(Stored data entries)
▼
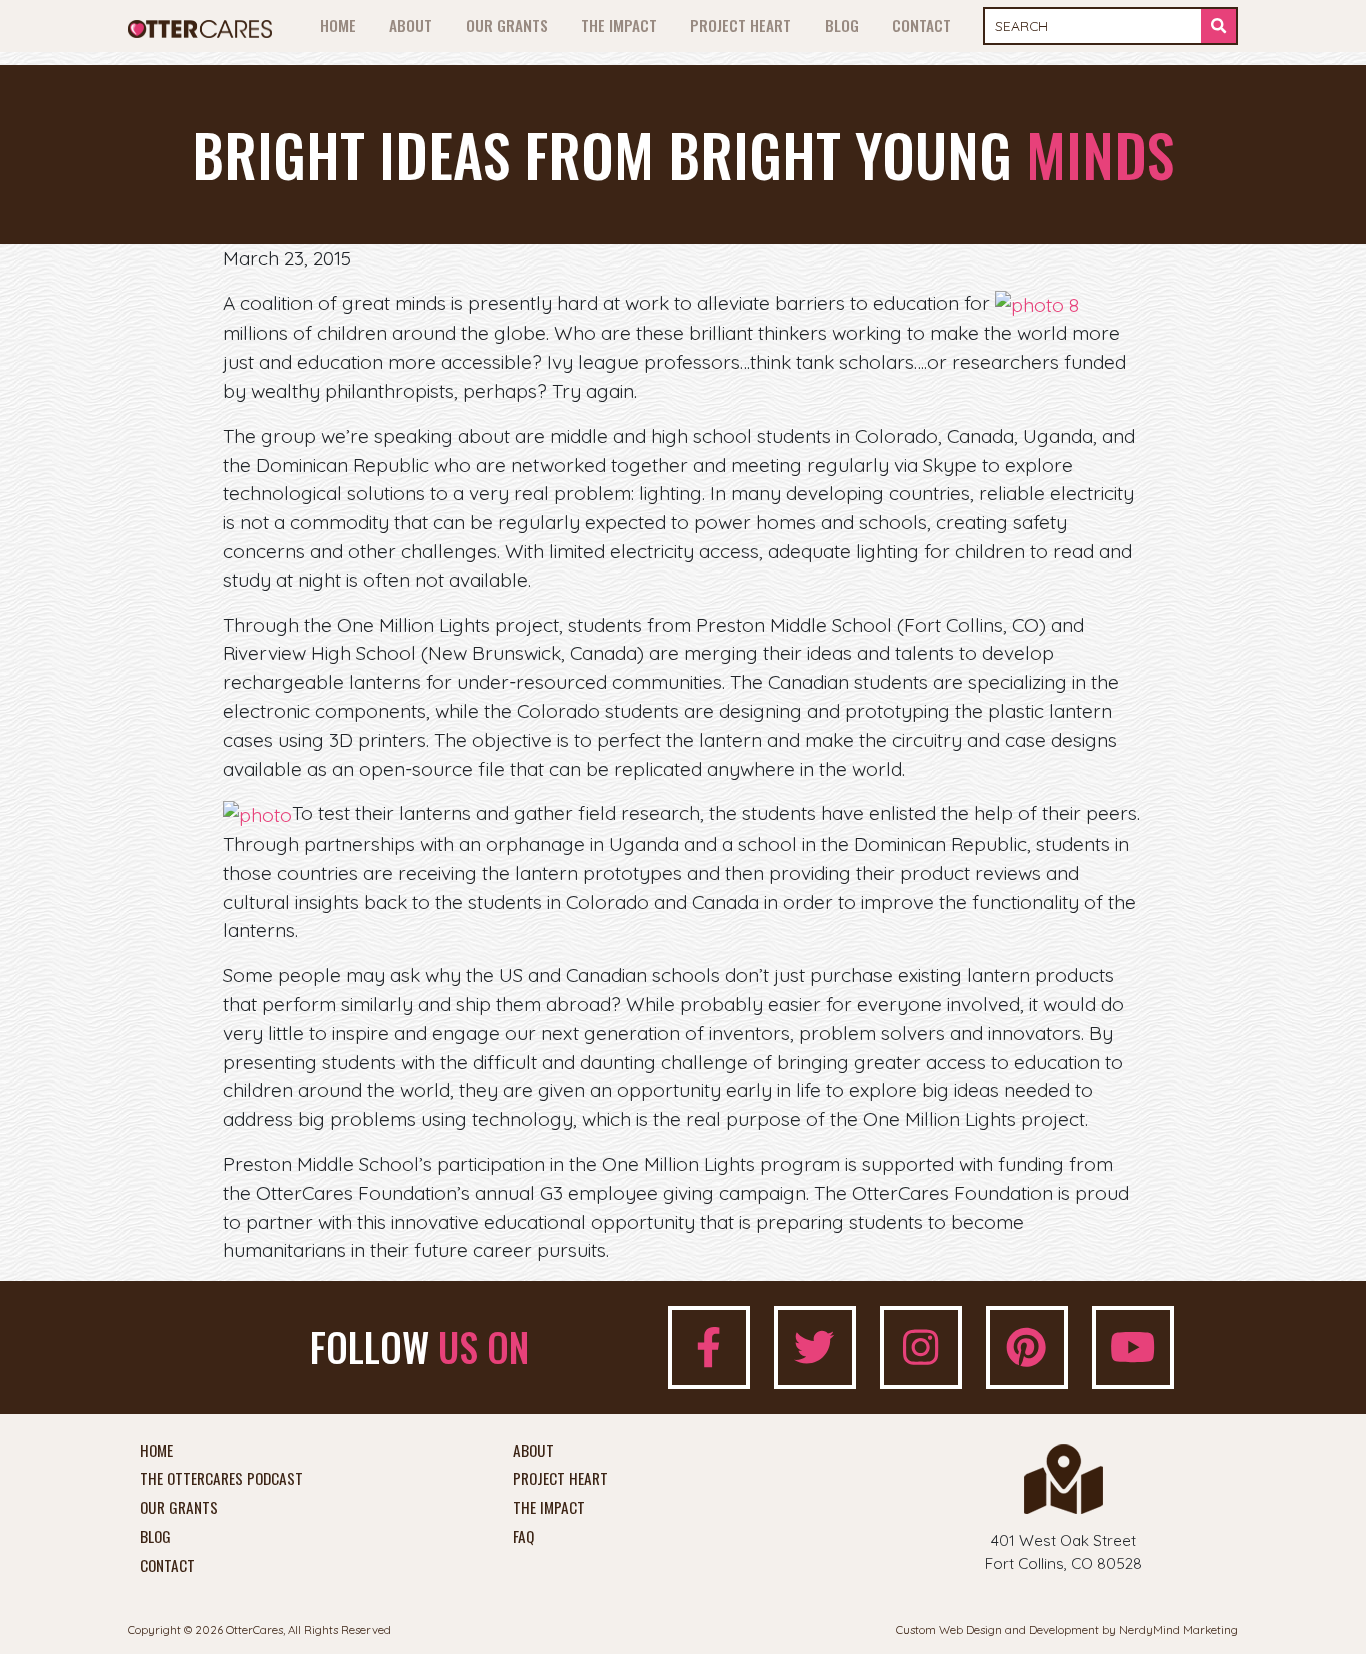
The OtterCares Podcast (221, 1479)
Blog (842, 25)
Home (338, 25)
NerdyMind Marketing (1178, 1629)
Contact (921, 25)
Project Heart (740, 25)
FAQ (523, 1537)
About (410, 25)
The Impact (619, 25)
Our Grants (507, 25)
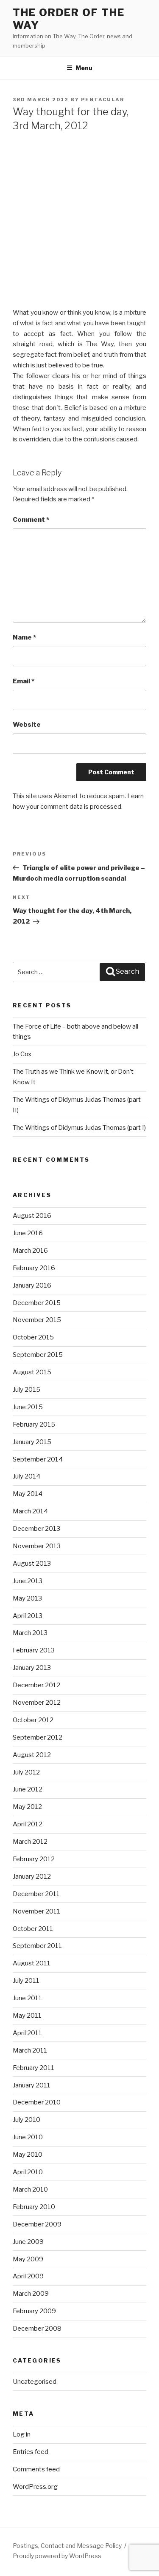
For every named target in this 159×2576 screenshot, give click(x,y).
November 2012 (37, 1702)
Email (23, 681)
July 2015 (26, 1389)
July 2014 (26, 1476)
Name (24, 637)
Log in (22, 2434)
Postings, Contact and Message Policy (67, 2545)
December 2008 (37, 2328)
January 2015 (32, 1442)
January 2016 (32, 1285)
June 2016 (28, 1233)
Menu (83, 67)
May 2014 (27, 1494)
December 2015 (37, 1303)
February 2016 (34, 1268)
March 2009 (31, 2293)
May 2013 (27, 1598)
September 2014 (38, 1459)
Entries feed (30, 2452)
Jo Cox (22, 1054)
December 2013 (36, 1529)
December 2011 (36, 1894)
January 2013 (32, 1668)
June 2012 (27, 1789)
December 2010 (37, 2102)
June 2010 (28, 2137)
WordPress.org (35, 2487)
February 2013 (34, 1650)
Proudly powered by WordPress (57, 2555)
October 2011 (33, 1929)
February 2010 (34, 2207)
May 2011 (27, 2015)
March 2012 (30, 1841)
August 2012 (32, 1755)
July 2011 (26, 1981)
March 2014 (30, 1511)
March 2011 (30, 2050)
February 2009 (34, 2311)
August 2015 (32, 1372)
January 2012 (32, 1876)
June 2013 (27, 1581)
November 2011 (36, 1911)
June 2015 (28, 1407)
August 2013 (32, 1563)
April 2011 (27, 2033)
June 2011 (27, 1998)
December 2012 (36, 1685)
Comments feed (36, 2469)
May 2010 (27, 2154)
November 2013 (37, 1546)
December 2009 (37, 2224)
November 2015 (37, 1320)
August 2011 (31, 1963)
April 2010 (28, 2172)
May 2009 (28, 2259)
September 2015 (38, 1355)
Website (27, 724)
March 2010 (30, 2189)
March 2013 (30, 1633)
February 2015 (34, 1424)
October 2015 (33, 1337)
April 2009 (28, 2276)
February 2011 (33, 2068)
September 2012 (37, 1737)
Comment (31, 519)
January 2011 (31, 2085)
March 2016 (30, 1250)
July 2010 (26, 2120)
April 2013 (27, 1616)
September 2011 (37, 1946)
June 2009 (28, 2242)
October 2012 (33, 1720)
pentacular (102, 99)
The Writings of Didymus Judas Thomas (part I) (79, 1128)
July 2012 (26, 1772)
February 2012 (34, 1859)
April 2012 (27, 1824)
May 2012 (27, 1807)
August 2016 (32, 1216)
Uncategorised (34, 2382)
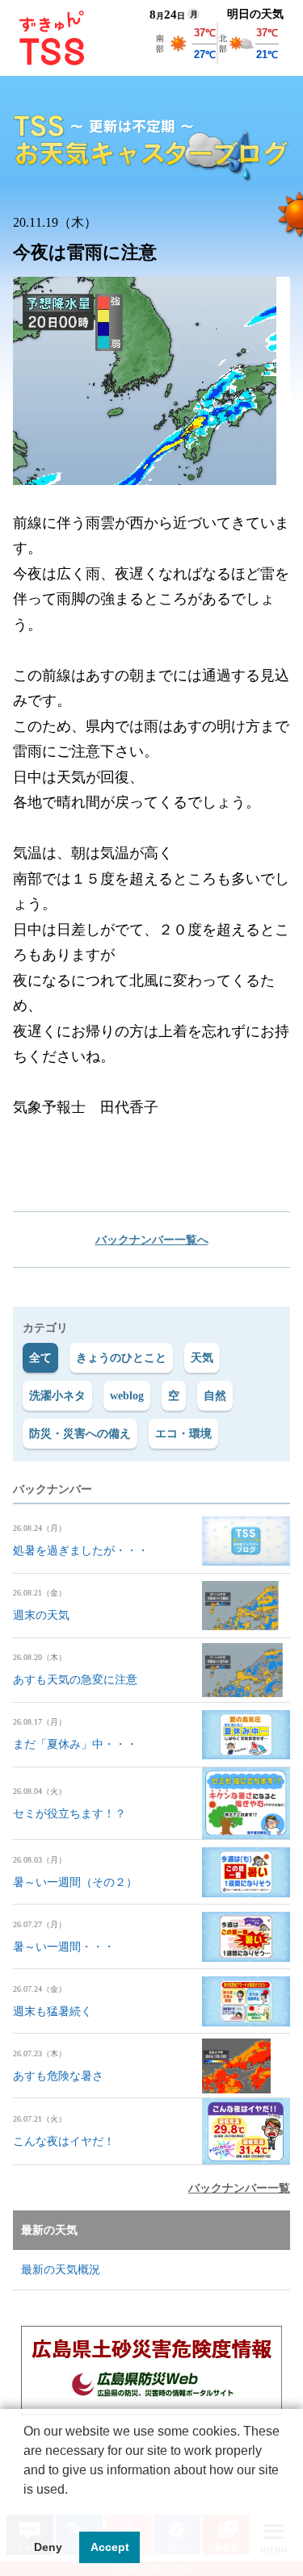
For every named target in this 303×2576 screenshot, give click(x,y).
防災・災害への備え (80, 1434)
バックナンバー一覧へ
▲
In the data above, each line holding "February" is to be found and copied.

February 2016 (34, 1268)
February 2013 (34, 1650)
February 2010 (34, 2207)
February 2009 (34, 2311)
February 2015 (34, 1424)
February 2011 (33, 2068)
February 2012 (34, 1859)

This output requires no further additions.